- **Alıntı**
Andreas Paraskos: “Avrupalı Kıbrıs’ta kayıplarla ilgili cezalandırılmamış suçlar...”

Sevgül Uludağ

Özellikle Kıbrıslırum kayıplar konusundaki araştırmalarıyla tanınan çok değerli gazeteci arkadaşımız Andreas Paraskos, “Offsite” adlı internet sitesinde 23 Ekim 2024 tarihli yazısında “Avrupalı Kıbrıs’ta kayıplarla ilgili cezalandırılmamış suçlar” konusunu ele aldı... Bu yazıyı google translate yardımıyla, okurlarımız için özetle derleyip Türkçeleştirdik. Paraskos, özetle şöyle yazıyor:

***  Kıbrıs Cumhuriyeti kayıplar konusunda işlenmiş büyük suçlar karşısında temel bir onurlu duruş bile gösteremiyor. Çünkü eğer göstermiş olsaydı, birileri çıkıp yanıtlar verecekti. Bazıları mahkeme önüne çıkarılmamalı mıydı? Ancak siz söyleyin bize, hakimleri hangi hakimler yargılasın ki?

***  Geçtiğimiz haftasonu bir sene önce hayatını kaybeden ve tüm hayatını toplumumuzun onuru için harcamış olan Ksenofon Kallis anısına iki konser düzenledik. O, hayatını Kıbrıs trajedisinin kayıp şahıslarının akıbetini öğrenmek için uğraş vermişti. Üç milletvekilinin dışında düzenlediğimiz konserlere hiçbir yetkili katılmadı. Ancak bu o kadar da önemli değildir çünkü kayıp şahıslara ve dolayısıyla onların yakınlarına karşı işlenmiş çok büyük suçlar hala cezalandırılmamıştır ve bu suçları işleyenler de devlet ödeneklerinin tadını çıkarmaktadır.

***  Birinci suç: 1974 yılından başlayarak Aralık 2000’e kadar tam 26 sene boyunca devlet, kayıp şahıslar listesini gizli tutmuştur. İlgili makamlara bu büyük gecikmenin ve neden böyle bir gecikme olduğunun hesabını gerçekten soran oldu mu?

Andreas Paraskos'un yazısında sözünü ettiği Engin Konuksever'in çektiği resimlerden biri...

***  İkinci suç: Bazı kayıp Kıbrıslırumlar’la Yunanlılar’ın Lakadamya ile Lefkoşa’da Ayio Konstantinu ve Eleni Mezarlıkları’nda gömülü olduğunu bilen yetkililer, 2000 yılındaki mahkeme kararlarına göre, aileleri bilinçli olarak bilgilendirmemişlerdi. Bu korkunç suç için kimler cezalandırıldı?

- **İstenen Görev**
Alıntıya göre devlet, kayıp şahıslar listesini kaç yıl boyunca gizli tutmuştur?

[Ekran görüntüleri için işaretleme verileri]
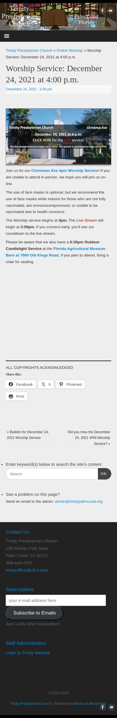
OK (102, 473)
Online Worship (70, 50)
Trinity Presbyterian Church (29, 50)
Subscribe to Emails (34, 613)
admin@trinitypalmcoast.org (79, 501)
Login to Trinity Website (28, 652)
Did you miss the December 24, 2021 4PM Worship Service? (89, 438)
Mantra (79, 704)
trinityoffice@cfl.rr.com (27, 570)
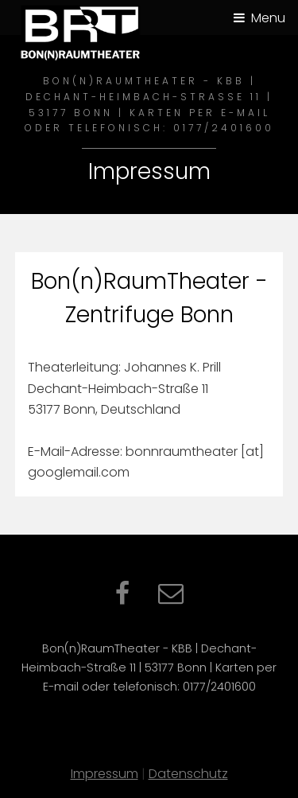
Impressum (104, 774)
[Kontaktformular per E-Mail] (171, 598)
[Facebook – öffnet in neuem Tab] (122, 598)
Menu (268, 18)
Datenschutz (188, 774)
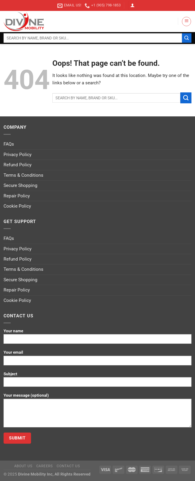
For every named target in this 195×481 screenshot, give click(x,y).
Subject (97, 381)
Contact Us (68, 466)
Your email (97, 359)
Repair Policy (17, 196)
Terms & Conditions (23, 175)
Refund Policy (18, 164)
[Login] (132, 5)
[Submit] (186, 38)
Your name (97, 338)
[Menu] (186, 21)
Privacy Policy (18, 154)
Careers (44, 466)
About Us (23, 466)
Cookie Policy (17, 206)
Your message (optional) (97, 412)
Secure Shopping (20, 185)
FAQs (9, 144)
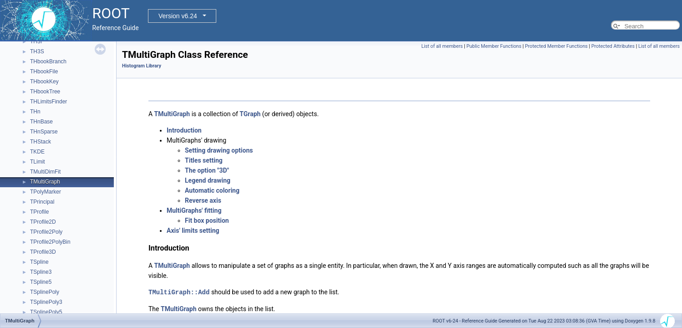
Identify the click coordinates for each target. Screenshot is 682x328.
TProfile (39, 212)
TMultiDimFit (45, 172)
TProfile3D (43, 252)
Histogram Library (141, 66)
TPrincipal (42, 202)
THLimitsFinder (48, 101)
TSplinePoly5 (46, 312)
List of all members (442, 46)
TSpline (39, 262)
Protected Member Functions (556, 46)
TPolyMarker (45, 192)
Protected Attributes (613, 46)
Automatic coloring (212, 190)
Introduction (184, 130)
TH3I (36, 41)
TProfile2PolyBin (50, 242)
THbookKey (44, 81)
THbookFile (44, 71)
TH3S (37, 51)
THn (35, 111)
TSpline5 (40, 282)
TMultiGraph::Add (178, 291)
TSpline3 (40, 272)
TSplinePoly (44, 292)
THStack (40, 141)
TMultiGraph (45, 182)
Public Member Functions (493, 46)
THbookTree (45, 91)
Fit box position (207, 220)
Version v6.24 (177, 16)
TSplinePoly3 (46, 302)
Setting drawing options (219, 150)
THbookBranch (48, 61)
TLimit (37, 162)
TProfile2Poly (46, 232)
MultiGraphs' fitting (194, 210)
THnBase (41, 121)
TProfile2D (43, 222)
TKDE (37, 152)
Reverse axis (203, 200)
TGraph (249, 114)
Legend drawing (207, 180)
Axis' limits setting (193, 230)
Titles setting (204, 160)
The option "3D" (207, 170)
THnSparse (44, 131)
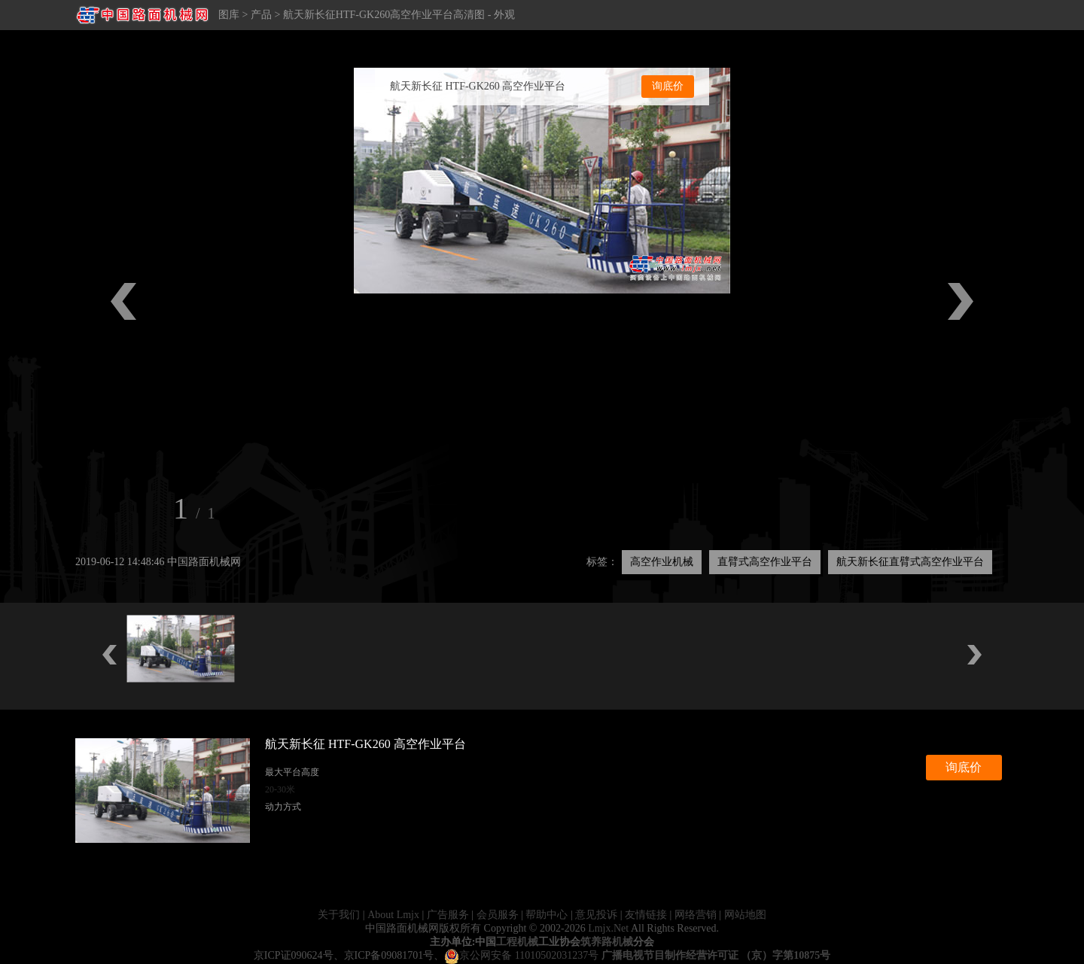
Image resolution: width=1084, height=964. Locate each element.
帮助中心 (546, 914)
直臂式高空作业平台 (764, 561)
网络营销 (695, 914)
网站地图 (745, 914)
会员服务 (498, 914)
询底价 (668, 86)
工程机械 (517, 941)
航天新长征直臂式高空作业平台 (910, 561)
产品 (261, 14)
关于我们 (339, 914)
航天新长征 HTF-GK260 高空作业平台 (477, 86)
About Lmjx (393, 914)
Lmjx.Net (608, 928)
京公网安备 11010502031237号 (521, 955)
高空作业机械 (661, 561)
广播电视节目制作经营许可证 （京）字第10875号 (716, 955)
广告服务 (448, 914)
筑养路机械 (606, 941)
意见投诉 (596, 914)
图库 (228, 14)
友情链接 (646, 914)
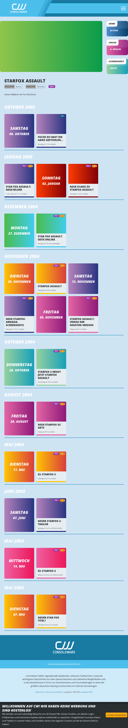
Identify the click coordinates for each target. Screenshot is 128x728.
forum (77, 664)
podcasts (69, 664)
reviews (56, 664)
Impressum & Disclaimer (54, 692)
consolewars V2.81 (86, 692)
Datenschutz (39, 692)
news (50, 664)
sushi (62, 664)
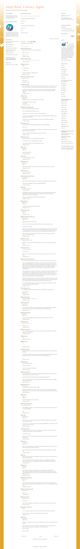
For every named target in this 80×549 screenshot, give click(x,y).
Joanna (23, 336)
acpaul (23, 95)
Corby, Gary (63, 107)
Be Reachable (64, 85)
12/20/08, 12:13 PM (26, 173)
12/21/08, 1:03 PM (25, 382)
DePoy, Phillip (63, 109)
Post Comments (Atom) (42, 539)
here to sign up (11, 15)
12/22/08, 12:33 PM (26, 486)
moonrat (23, 170)
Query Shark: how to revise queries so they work (11, 50)
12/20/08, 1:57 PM (25, 236)
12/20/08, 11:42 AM (26, 168)
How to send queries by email (11, 48)
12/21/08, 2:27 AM (25, 359)
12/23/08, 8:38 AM (25, 494)
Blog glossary (63, 27)
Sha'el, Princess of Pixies (27, 216)
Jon (23, 156)
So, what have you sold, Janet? (12, 54)
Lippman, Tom (64, 116)
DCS (23, 394)
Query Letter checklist (10, 44)
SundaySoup (24, 384)
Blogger (45, 546)
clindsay (23, 321)
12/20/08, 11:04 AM (26, 159)
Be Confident (63, 71)
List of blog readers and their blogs (67, 30)
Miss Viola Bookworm (26, 489)
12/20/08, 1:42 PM (25, 207)
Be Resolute (63, 88)
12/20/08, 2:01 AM (25, 82)
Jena (23, 441)
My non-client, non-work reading (12, 64)
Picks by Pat (24, 496)
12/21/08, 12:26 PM (26, 369)
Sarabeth (24, 361)
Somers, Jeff (63, 124)
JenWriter (24, 161)
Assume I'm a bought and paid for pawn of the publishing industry (67, 148)
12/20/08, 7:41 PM (25, 300)
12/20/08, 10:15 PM (26, 339)
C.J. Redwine (24, 288)
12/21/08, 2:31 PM (25, 412)
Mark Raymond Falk (26, 403)
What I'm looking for (9, 52)
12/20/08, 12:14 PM (26, 185)
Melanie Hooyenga (26, 477)
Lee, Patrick (63, 114)
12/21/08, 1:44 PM (25, 401)
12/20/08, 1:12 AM (25, 56)
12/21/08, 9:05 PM (25, 462)
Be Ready (63, 87)
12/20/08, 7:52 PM (25, 310)
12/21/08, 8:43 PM (25, 452)
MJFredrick (24, 137)
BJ (22, 187)
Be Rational (63, 83)
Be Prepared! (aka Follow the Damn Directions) (66, 81)
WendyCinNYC (25, 312)
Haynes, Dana (64, 111)
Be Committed (64, 69)
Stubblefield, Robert (65, 126)
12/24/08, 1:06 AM (25, 504)
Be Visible (63, 92)
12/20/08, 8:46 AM (25, 134)
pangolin (24, 201)
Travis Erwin (24, 210)
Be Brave (63, 67)
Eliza (23, 517)
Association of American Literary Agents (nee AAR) (67, 134)
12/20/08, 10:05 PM (26, 333)
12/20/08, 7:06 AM (25, 104)
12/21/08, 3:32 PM (25, 426)
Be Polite (63, 76)
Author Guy (24, 238)
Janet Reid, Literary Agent (25, 7)
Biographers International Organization (66, 137)
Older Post (56, 536)
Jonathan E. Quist (25, 507)
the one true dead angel (27, 76)
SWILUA (23, 341)
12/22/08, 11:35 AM (26, 475)
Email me (72, 19)
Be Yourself (63, 96)
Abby (23, 465)
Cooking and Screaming (27, 176)
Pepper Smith (25, 329)
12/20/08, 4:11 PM (25, 285)
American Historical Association (67, 143)
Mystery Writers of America (66, 141)
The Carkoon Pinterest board (66, 28)
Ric (22, 147)
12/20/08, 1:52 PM (25, 214)
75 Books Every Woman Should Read (28, 18)
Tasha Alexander (25, 48)
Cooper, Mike (63, 105)
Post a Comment (25, 531)
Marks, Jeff (63, 118)
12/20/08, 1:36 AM (25, 74)
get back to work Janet (28, 43)
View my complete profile (66, 60)
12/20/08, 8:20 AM (25, 120)
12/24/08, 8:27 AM (25, 514)
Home (40, 536)
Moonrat (57, 38)
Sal (22, 415)
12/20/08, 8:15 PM (25, 319)
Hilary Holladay (64, 113)
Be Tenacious (63, 90)
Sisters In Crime (64, 139)
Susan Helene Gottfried (27, 107)
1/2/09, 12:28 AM (25, 528)
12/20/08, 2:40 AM (25, 93)
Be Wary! (63, 94)
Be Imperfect (63, 73)
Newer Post (24, 536)
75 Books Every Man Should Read (27, 25)
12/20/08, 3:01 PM (25, 245)
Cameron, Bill (63, 103)
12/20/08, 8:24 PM (25, 327)
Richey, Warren (64, 120)
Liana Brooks (24, 297)
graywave (24, 64)
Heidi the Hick (25, 372)
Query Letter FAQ (9, 46)
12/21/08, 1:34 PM (25, 392)
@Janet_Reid (66, 15)
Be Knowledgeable (64, 74)
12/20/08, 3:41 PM (25, 256)
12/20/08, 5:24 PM (25, 294)
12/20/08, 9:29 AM (25, 153)
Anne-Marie (24, 123)
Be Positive (63, 78)
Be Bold (62, 65)
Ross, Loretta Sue (64, 122)
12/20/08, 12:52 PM (26, 198)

- **Sorunun Yanıtı**
1974'ten Aralık 2000'e kadar tam 26 yıl boyunca.